**Supplied material**

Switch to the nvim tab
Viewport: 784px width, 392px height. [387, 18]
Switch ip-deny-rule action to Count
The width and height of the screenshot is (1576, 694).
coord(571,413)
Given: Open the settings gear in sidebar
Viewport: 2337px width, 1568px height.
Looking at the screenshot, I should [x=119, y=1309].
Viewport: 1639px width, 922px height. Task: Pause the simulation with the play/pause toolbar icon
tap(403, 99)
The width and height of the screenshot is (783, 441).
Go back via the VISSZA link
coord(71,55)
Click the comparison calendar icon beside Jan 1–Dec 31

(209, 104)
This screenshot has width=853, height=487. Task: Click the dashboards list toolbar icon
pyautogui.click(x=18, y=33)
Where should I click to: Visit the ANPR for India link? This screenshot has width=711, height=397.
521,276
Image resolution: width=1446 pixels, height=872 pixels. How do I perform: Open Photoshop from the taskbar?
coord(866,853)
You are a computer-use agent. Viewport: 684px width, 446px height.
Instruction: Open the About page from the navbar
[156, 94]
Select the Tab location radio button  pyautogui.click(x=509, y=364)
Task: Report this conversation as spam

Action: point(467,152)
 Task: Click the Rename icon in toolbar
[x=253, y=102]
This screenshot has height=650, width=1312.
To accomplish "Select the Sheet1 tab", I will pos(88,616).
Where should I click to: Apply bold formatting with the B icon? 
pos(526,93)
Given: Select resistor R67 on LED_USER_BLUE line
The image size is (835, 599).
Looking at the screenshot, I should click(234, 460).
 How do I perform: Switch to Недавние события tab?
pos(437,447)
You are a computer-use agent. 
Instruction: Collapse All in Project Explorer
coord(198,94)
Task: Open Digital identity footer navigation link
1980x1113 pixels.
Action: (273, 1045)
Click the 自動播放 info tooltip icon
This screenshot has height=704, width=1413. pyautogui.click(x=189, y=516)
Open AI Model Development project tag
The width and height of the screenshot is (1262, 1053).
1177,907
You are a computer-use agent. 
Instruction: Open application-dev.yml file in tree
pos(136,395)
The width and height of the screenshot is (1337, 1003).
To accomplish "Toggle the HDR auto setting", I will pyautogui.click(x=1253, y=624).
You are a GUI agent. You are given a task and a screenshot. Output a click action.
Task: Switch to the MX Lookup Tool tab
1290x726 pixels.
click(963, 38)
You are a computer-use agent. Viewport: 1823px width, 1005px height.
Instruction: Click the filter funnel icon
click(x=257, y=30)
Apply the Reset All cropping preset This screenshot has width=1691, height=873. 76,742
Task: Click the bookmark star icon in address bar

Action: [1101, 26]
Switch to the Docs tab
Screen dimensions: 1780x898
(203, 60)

**Problem statement**
Print out every entry, keeping each one exact.

**Your solution**
Switch to the nvim tab
Viewport: 784px width, 392px height. [387, 18]
Switch ip-deny-rule action to Count
The width and height of the screenshot is (1576, 694).
coord(571,413)
Given: Open the settings gear in sidebar
Viewport: 2337px width, 1568px height.
Looking at the screenshot, I should [x=119, y=1309].
Viewport: 1639px width, 922px height. Task: Pause the simulation with the play/pause toolbar icon
tap(403, 99)
The width and height of the screenshot is (783, 441).
Go back via the VISSZA link
coord(71,55)
Click the comparison calendar icon beside Jan 1–Dec 31

(209, 104)
This screenshot has width=853, height=487. Task: Click the dashboards list toolbar icon
pyautogui.click(x=18, y=33)
Where should I click to: Visit the ANPR for India link? This screenshot has width=711, height=397.
521,276
Image resolution: width=1446 pixels, height=872 pixels. How do I perform: Open Photoshop from the taskbar?
coord(866,853)
You are a computer-use agent. Viewport: 684px width, 446px height.
Instruction: Open the About page from the navbar
[156, 94]
Select the Tab location radio button  pyautogui.click(x=509, y=364)
Task: Report this conversation as spam

Action: point(467,152)
 Task: Click the Rename icon in toolbar
[x=253, y=102]
This screenshot has height=650, width=1312.
To accomplish "Select the Sheet1 tab", I will pos(88,616).
Where should I click to: Apply bold formatting with the B icon? 
pos(526,93)
Given: Select resistor R67 on LED_USER_BLUE line
The image size is (835, 599).
Looking at the screenshot, I should click(234, 460).
 How do I perform: Switch to Недавние события tab?
pos(437,447)
You are a computer-use agent. 
Instruction: Collapse All in Project Explorer
coord(198,94)
Task: Open Digital identity footer navigation link
1980x1113 pixels.
Action: (273, 1045)
Click the 自動播放 info tooltip icon
This screenshot has height=704, width=1413. pyautogui.click(x=189, y=516)
Open AI Model Development project tag
The width and height of the screenshot is (1262, 1053).
1177,907
You are a computer-use agent. 
Instruction: Open application-dev.yml file in tree
pos(136,395)
The width and height of the screenshot is (1337, 1003).
To accomplish "Toggle the HDR auto setting", I will pyautogui.click(x=1253, y=624).
You are a GUI agent. You are given a task and a screenshot. Output a click action.
Task: Switch to the MX Lookup Tool tab
1290x726 pixels.
click(963, 38)
You are a computer-use agent. Viewport: 1823px width, 1005px height.
Instruction: Click the filter funnel icon
click(x=257, y=30)
Apply the Reset All cropping preset This screenshot has width=1691, height=873. 76,742
Task: Click the bookmark star icon in address bar

Action: [1101, 26]
Switch to the Docs tab
Screen dimensions: 1780x898
(203, 60)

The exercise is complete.